What advice do you have for law students interesting in practicing in the area of professional sports?

I always answer the question this way, and it’s on purpose. “Do what you dig. If you don’t dig it, don’t do it.” The reason is, a lot of people make decisions about what profession to go into without really understanding what it is. You’ve got to figure out what about it you love. For me, working at the U.S. attorney’s office, being a criminal prosecutor is probably one of the best jobs I’ll ever have; being a partner in a great law firm — best job I’ll ever have; right now, best job I’ll ever have. I’ve been lucky enough to have three jobs where they're the best jobs that I ever thought I would have. At every turn, I spend a lot of time trying to make sure it’s something that I would enjoy. For me, it’s got to be something that’s challenging, something that is high stakes, something that almost puts you in a situation where you can’t coast. If someone had said in 1989 when I graduated that I was going to be the head of the NFL Players Association, I would have looked at you and gone, “Clearly you’re absurd. I mean, that’s just insane” — never played the sport, never been involved in sports marketing. What I would say for students who, whether they want to get involved on the sports side or whether they want to get involved in any other profession, [is this]: your ability to analyze a problem and inspire people to come up with solutions — that’s what leadership’s about. Where schools like Virginia excel is giving you the opportunities and the confidence to know you can get the job done.

Are we going to have NFL football in the fall?

I hope so.

What would a successful resolution to the standoff between players and owners look like?

An equitable share of revenue. We have players who play for an extremely short period of time. We have owners who own teams for decades and have the ability to will or leave or grant that business to their successors. One of the most pivotal, inspirational parts of the mediation was Mike Vrabel — a linebacker who played with the New England Patriots, won three Superbowl rings, now plays with the Kansas City Chiefs. You know Mike’s already played three, four NFL careers — and he looks across the table at the owners and he says, “There’s one critical difference between you and me. I can’t will my linebacker spot to my son. The only thing I can do, the only thing I can pass on, is a safer, fairer game to the player who is going to come after me.” And you know, that’s cool.

What kinds of concerns are players talking about at this stage?

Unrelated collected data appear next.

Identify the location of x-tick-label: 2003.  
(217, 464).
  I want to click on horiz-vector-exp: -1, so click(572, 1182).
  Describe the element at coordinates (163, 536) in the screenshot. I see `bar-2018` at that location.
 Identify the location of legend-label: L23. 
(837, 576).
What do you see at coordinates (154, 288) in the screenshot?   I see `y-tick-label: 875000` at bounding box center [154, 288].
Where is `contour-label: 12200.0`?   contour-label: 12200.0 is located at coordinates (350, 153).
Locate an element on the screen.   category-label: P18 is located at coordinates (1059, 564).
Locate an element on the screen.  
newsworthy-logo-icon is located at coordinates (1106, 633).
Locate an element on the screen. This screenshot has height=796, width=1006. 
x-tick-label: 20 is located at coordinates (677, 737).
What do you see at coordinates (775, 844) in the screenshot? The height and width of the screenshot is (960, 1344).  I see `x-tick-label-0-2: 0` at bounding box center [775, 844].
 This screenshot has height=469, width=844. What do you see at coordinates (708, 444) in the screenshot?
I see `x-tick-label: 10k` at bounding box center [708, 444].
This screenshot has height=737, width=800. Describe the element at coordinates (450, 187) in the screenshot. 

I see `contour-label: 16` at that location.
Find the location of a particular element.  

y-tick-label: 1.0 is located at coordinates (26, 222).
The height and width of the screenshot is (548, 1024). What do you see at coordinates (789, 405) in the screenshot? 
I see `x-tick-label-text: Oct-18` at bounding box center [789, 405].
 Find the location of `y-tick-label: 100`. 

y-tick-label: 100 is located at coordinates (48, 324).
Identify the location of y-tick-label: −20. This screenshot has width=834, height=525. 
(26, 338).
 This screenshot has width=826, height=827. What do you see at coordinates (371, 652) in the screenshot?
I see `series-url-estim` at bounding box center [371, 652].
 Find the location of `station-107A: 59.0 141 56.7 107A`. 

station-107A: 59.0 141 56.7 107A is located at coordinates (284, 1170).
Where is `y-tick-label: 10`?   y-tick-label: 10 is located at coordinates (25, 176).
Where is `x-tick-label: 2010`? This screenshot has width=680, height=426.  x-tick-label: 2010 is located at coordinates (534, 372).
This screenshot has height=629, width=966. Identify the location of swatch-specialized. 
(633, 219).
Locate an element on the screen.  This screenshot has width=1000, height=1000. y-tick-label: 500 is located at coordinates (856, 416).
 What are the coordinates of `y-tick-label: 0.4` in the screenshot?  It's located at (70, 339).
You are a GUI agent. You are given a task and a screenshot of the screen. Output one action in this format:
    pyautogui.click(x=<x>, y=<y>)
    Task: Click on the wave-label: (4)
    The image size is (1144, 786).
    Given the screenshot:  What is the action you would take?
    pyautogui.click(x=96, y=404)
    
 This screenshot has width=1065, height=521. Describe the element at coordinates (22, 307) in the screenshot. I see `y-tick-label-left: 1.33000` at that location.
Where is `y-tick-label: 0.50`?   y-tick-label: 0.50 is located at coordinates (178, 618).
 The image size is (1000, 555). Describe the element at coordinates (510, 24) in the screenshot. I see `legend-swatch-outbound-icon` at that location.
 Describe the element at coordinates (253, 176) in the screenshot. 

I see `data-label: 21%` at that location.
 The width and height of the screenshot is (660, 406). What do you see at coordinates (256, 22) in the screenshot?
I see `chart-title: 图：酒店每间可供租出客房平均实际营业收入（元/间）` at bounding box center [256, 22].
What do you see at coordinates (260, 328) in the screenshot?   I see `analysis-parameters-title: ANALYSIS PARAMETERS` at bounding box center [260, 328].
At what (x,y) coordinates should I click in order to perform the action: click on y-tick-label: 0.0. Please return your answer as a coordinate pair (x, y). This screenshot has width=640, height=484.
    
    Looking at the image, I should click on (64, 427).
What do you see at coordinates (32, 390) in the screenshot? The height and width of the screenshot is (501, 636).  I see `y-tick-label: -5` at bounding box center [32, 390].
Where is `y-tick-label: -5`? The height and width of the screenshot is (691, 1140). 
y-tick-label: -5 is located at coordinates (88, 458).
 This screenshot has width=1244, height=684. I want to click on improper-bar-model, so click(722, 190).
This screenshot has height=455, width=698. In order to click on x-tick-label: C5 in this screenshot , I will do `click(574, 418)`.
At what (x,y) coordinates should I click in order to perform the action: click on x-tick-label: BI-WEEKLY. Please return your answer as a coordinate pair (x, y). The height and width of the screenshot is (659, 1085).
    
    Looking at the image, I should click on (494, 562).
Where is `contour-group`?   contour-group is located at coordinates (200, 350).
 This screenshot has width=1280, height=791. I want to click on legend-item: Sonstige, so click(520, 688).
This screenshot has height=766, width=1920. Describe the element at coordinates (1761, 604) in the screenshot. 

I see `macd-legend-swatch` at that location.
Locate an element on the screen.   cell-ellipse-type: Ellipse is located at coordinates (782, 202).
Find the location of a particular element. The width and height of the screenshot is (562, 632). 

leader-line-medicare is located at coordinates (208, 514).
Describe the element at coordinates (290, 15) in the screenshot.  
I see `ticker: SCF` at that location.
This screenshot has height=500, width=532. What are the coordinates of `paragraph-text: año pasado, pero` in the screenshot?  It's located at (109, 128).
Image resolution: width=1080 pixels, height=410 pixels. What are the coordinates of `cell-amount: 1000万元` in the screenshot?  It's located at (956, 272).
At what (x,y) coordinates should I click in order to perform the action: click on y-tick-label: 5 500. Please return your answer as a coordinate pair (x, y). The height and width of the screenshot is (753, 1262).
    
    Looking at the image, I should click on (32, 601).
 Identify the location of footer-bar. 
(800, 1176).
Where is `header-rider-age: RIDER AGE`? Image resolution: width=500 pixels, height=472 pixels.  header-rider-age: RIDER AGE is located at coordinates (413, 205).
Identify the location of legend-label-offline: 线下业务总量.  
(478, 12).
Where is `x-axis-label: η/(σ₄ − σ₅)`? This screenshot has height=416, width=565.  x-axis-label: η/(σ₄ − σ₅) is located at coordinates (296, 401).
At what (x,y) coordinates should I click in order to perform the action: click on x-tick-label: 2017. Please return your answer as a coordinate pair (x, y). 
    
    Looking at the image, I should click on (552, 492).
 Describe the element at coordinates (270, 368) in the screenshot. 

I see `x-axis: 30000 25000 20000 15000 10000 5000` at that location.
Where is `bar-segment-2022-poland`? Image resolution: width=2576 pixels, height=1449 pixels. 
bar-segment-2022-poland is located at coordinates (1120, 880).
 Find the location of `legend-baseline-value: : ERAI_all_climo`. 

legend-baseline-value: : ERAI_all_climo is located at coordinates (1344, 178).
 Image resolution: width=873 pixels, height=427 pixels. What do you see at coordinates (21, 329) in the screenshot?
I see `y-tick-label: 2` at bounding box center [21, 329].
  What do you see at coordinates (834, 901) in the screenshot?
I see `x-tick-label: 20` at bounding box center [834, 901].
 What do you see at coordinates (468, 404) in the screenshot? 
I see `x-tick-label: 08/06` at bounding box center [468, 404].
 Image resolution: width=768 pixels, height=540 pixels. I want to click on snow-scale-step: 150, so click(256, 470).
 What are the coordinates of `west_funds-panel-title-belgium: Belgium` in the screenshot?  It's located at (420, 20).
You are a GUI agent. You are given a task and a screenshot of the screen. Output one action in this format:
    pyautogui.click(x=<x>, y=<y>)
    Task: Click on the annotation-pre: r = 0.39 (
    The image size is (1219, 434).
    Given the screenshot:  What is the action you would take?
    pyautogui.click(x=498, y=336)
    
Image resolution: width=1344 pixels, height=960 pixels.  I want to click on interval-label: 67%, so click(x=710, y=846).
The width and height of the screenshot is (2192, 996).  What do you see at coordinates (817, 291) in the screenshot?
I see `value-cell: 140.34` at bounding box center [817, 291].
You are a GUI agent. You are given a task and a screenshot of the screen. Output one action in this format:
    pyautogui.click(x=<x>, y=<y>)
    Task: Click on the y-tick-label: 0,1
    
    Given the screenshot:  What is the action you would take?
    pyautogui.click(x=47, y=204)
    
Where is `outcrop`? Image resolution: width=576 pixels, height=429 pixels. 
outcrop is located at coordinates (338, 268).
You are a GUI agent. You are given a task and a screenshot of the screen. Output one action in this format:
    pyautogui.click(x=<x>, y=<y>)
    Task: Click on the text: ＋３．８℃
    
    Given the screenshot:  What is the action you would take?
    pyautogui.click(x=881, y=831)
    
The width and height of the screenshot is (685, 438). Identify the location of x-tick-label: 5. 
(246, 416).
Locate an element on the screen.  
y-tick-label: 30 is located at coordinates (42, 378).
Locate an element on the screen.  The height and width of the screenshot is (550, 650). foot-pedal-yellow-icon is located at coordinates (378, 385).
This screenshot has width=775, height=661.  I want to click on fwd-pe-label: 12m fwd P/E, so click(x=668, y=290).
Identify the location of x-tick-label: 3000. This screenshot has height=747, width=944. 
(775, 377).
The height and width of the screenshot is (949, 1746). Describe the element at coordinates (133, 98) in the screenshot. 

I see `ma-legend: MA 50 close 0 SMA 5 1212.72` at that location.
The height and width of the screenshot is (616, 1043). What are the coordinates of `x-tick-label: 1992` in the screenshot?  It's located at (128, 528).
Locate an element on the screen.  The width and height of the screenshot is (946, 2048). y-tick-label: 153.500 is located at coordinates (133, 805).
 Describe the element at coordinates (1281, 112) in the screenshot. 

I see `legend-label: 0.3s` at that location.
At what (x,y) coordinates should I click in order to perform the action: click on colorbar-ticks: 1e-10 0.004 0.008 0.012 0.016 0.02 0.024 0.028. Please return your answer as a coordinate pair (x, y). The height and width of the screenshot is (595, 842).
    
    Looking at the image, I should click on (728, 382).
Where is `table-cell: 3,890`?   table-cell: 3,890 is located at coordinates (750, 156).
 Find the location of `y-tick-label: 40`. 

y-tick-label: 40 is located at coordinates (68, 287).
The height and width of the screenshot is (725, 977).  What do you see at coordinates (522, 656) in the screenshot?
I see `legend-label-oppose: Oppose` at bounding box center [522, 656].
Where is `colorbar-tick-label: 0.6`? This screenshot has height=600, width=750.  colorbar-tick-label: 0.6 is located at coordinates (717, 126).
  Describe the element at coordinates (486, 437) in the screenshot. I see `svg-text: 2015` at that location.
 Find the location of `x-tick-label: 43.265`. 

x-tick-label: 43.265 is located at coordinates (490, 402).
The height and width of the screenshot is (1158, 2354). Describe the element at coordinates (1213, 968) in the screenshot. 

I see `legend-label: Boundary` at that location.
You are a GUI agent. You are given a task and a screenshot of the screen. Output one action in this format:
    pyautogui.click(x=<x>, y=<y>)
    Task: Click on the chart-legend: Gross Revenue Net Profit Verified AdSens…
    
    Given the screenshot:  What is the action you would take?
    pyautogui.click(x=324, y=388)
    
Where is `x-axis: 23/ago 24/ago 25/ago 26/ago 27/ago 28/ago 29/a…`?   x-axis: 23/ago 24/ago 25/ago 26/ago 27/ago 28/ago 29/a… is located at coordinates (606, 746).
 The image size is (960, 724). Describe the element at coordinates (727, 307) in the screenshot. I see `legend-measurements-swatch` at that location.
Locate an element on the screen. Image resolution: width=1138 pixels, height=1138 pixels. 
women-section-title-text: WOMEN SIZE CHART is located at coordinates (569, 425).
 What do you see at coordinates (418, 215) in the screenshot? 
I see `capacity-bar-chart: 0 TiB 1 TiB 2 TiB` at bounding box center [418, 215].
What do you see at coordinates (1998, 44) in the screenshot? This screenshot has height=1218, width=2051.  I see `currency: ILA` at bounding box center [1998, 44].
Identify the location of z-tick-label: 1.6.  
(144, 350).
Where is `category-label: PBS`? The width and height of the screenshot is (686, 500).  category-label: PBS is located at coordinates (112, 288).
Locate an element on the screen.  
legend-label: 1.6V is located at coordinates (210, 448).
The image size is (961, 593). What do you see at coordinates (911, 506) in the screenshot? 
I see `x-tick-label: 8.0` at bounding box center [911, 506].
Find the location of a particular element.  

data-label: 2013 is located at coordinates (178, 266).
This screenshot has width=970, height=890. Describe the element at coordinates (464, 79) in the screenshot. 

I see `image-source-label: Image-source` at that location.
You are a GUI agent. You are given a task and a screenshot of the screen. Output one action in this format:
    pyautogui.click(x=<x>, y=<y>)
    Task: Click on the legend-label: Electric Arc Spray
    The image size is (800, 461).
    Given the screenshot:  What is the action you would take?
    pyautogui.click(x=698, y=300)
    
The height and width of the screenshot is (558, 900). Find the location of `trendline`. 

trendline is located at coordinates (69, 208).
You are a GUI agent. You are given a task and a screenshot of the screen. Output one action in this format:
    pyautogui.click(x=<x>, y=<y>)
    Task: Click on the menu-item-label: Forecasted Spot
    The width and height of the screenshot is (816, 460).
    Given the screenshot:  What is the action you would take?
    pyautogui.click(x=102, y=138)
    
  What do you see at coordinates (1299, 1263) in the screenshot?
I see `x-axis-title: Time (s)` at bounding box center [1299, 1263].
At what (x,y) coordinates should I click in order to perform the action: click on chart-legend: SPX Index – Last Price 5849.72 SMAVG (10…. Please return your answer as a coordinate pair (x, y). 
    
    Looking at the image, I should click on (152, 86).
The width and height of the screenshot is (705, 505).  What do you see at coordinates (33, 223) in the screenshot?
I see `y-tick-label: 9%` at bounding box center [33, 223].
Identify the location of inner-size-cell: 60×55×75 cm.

They care about and they’re concerned about their ability to play the game that they love. But at the same time they also know that the decisions that they made weren’t ones that were made in a vacuum, they weren’t ones that were made with the flip of your fingers. This was a two-year process. One of the things that concerns the players the most is when they see documents — internal NFL documents, for example — that show that back in 2008 that the owners were more interested in locking them out. That’s a tough thing for a player to take because they engaged in the collective bargaining process seriously. To see that two years ago owners were gaming the TV contracts to give them cash during a lockout, that’s a stark reality for a lot of players that I’m not sure they knew or expected. Players live in a world where they understand competition. They understand teamwork, you don’t have to teach them about sacrifice. For them to look back and see that the people that they work for took positions that had nothing to do with sacrifice, had nothing to do with competition and had nothing to do with team — it’s tough for them. Because they believed that they were all engaged in an enterprise together and I think that for many of them this was the first time that they realized that the owners were not a part of their team.

What are the next steps for the NFL Players Association?

There is a remedies hearing in the TV case that we won in mid-May, there are collusion cases out there. At the end of the day, we’re working as hard as we can to try to ensure that football’s going to be played in the fall, and that remains our focus.